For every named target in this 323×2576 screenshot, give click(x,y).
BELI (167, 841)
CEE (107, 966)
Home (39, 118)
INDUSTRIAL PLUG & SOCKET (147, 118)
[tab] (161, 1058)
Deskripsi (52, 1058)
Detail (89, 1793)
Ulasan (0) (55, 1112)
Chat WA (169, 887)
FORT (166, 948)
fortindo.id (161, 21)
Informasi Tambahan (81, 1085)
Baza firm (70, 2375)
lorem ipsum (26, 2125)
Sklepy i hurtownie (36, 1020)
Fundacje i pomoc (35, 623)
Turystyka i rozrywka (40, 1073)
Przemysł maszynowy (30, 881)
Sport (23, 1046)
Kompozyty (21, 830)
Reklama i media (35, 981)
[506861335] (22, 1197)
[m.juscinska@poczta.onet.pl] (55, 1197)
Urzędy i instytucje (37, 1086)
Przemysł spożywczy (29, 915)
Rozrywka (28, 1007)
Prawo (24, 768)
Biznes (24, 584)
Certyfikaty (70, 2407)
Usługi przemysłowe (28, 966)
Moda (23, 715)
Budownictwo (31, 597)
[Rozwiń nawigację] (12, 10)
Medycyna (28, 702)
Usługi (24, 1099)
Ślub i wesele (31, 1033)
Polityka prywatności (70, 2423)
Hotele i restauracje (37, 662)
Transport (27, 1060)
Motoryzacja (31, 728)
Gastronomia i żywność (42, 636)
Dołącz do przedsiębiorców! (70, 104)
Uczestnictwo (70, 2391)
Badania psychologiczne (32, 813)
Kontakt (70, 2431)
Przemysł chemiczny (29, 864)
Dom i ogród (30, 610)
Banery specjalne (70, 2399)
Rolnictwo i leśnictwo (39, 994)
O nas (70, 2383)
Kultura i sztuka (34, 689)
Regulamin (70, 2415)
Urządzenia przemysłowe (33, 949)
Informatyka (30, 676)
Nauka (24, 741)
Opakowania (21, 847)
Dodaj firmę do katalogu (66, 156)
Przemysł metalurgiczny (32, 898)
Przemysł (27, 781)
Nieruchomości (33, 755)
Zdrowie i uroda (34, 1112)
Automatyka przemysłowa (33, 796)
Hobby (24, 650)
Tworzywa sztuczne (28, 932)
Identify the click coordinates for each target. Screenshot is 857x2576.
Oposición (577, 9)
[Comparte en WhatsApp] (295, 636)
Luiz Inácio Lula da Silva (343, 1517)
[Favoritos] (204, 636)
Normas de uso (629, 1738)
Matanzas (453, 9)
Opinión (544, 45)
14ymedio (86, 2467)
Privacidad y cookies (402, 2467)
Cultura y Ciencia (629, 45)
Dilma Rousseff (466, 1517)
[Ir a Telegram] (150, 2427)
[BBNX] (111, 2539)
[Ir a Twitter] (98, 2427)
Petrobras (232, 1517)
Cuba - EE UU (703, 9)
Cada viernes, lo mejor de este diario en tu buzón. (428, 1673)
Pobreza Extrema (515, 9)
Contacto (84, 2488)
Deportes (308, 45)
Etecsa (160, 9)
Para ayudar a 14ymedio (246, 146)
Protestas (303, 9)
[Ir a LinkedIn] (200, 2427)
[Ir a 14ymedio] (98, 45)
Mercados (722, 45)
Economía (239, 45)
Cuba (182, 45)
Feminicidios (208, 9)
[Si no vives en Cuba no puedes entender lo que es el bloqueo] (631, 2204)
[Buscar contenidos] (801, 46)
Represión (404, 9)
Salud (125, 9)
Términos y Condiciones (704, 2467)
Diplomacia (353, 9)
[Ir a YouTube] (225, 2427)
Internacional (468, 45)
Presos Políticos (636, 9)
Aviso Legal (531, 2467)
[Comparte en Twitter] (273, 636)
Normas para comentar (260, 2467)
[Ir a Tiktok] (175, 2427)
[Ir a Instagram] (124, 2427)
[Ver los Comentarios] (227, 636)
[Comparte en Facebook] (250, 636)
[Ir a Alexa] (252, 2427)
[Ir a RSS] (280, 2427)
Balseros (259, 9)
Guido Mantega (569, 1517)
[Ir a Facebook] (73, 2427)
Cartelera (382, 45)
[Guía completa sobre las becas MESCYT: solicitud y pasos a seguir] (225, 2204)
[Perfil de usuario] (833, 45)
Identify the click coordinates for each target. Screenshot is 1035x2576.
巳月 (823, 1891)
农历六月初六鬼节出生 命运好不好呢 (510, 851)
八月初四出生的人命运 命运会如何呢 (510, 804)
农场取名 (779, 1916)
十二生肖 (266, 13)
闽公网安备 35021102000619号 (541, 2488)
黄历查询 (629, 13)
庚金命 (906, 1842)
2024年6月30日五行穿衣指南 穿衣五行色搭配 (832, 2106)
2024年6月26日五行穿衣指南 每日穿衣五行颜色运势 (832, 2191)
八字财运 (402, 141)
##########
Every line of the listing is to be returned exactly as written.

For every named target in this 323×2576 screenshot, give click(x,y).
BELI (167, 841)
CEE (107, 966)
Home (39, 118)
INDUSTRIAL PLUG & SOCKET (147, 118)
[tab] (161, 1058)
Deskripsi (52, 1058)
Detail (89, 1793)
Ulasan (0) (55, 1112)
Chat WA (169, 887)
FORT (166, 948)
fortindo.id (161, 21)
Informasi Tambahan (81, 1085)
Baza firm (70, 2375)
lorem ipsum (26, 2125)
Sklepy i hurtownie (36, 1020)
Fundacje i pomoc (35, 623)
Turystyka i rozrywka (40, 1073)
Przemysł maszynowy (30, 881)
Sport (23, 1046)
Kompozyty (21, 830)
Reklama i media (35, 981)
[506861335] (22, 1197)
[m.juscinska@poczta.onet.pl] (55, 1197)
Urzędy i instytucje (37, 1086)
Przemysł spożywczy (29, 915)
Rozrywka (28, 1007)
Prawo (24, 768)
Biznes (24, 584)
Certyfikaty (70, 2407)
Usługi przemysłowe (28, 966)
Moda (23, 715)
Budownictwo (31, 597)
[Rozwiń nawigację] (12, 10)
Medycyna (28, 702)
Usługi (24, 1099)
Ślub i wesele (31, 1033)
Polityka prywatności (70, 2423)
Hotele i restauracje (37, 662)
Transport (27, 1060)
Motoryzacja (31, 728)
Gastronomia i żywność (42, 636)
Dołącz do przedsiębiorców! (70, 104)
Uczestnictwo (70, 2391)
Badania psychologiczne (32, 813)
Kontakt (70, 2431)
Przemysł chemiczny (29, 864)
Dom i ogród (30, 610)
Banery specjalne (70, 2399)
Rolnictwo i leśnictwo (39, 994)
O nas (70, 2383)
Kultura i sztuka (34, 689)
Regulamin (70, 2415)
Urządzenia przemysłowe (33, 949)
Informatyka (30, 676)
Nauka (24, 741)
Opakowania (21, 847)
Dodaj firmę do katalogu (66, 156)
Przemysł metalurgiczny (32, 898)
Przemysł (27, 781)
Nieruchomości (33, 755)
Zdrowie i uroda (34, 1112)
Automatyka przemysłowa (33, 796)
Hobby (24, 650)
Tworzywa sztuczne (28, 932)
Identify the click coordinates for each target. Screenshot is 857x2576.
Oposición (577, 9)
[Comparte en WhatsApp] (295, 636)
Luiz Inácio Lula da Silva (343, 1517)
[Favoritos] (204, 636)
Normas de uso (629, 1738)
Matanzas (453, 9)
Opinión (544, 45)
14ymedio (86, 2467)
Privacidad y cookies (402, 2467)
Cultura y Ciencia (629, 45)
Dilma Rousseff (466, 1517)
[Ir a Telegram] (150, 2427)
[BBNX] (111, 2539)
[Ir a Twitter] (98, 2427)
Petrobras (232, 1517)
Cuba - EE UU (703, 9)
Cada viernes, lo mejor de este diario en tu buzón. (428, 1673)
Pobreza Extrema (515, 9)
Contacto (84, 2488)
Deportes (308, 45)
Etecsa (160, 9)
Para ayudar a 14ymedio (246, 146)
Protestas (303, 9)
[Ir a LinkedIn] (200, 2427)
[Ir a 14ymedio] (98, 45)
Mercados (722, 45)
Economía (239, 45)
Cuba (182, 45)
Feminicidios (208, 9)
[Si no vives en Cuba no puedes entender lo que es el bloqueo] (631, 2204)
[Buscar contenidos] (801, 46)
Represión (404, 9)
Salud (125, 9)
Términos y Condiciones (704, 2467)
Diplomacia (353, 9)
[Ir a YouTube] (225, 2427)
Internacional (468, 45)
Presos Políticos (636, 9)
Aviso Legal (531, 2467)
[Comparte en Twitter] (273, 636)
Normas para comentar (260, 2467)
[Ir a Tiktok] (175, 2427)
[Ir a Instagram] (124, 2427)
[Ver los Comentarios] (227, 636)
[Comparte en Facebook] (250, 636)
[Ir a Alexa] (252, 2427)
[Ir a RSS] (280, 2427)
Balseros (259, 9)
Guido Mantega (569, 1517)
[Ir a Facebook] (73, 2427)
Cartelera (382, 45)
[Guía completa sobre las becas MESCYT: solicitud y pasos a seguir] (225, 2204)
[Perfil de usuario] (833, 45)
Identify the click coordinates for each target. Screenshot is 1035x2576.
巳月 (823, 1891)
农历六月初六鬼节出生 命运好不好呢 (510, 851)
八月初四出生的人命运 命运会如何呢 (510, 804)
农场取名 (779, 1916)
十二生肖 (266, 13)
闽公网安备 35021102000619号 (541, 2488)
黄历查询 (629, 13)
庚金命 (906, 1842)
2024年6月30日五行穿衣指南 穿衣五行色搭配 (832, 2106)
2024年6月26日五行穿衣指南 每日穿衣五行颜色运势 (832, 2191)
八字财运 (402, 141)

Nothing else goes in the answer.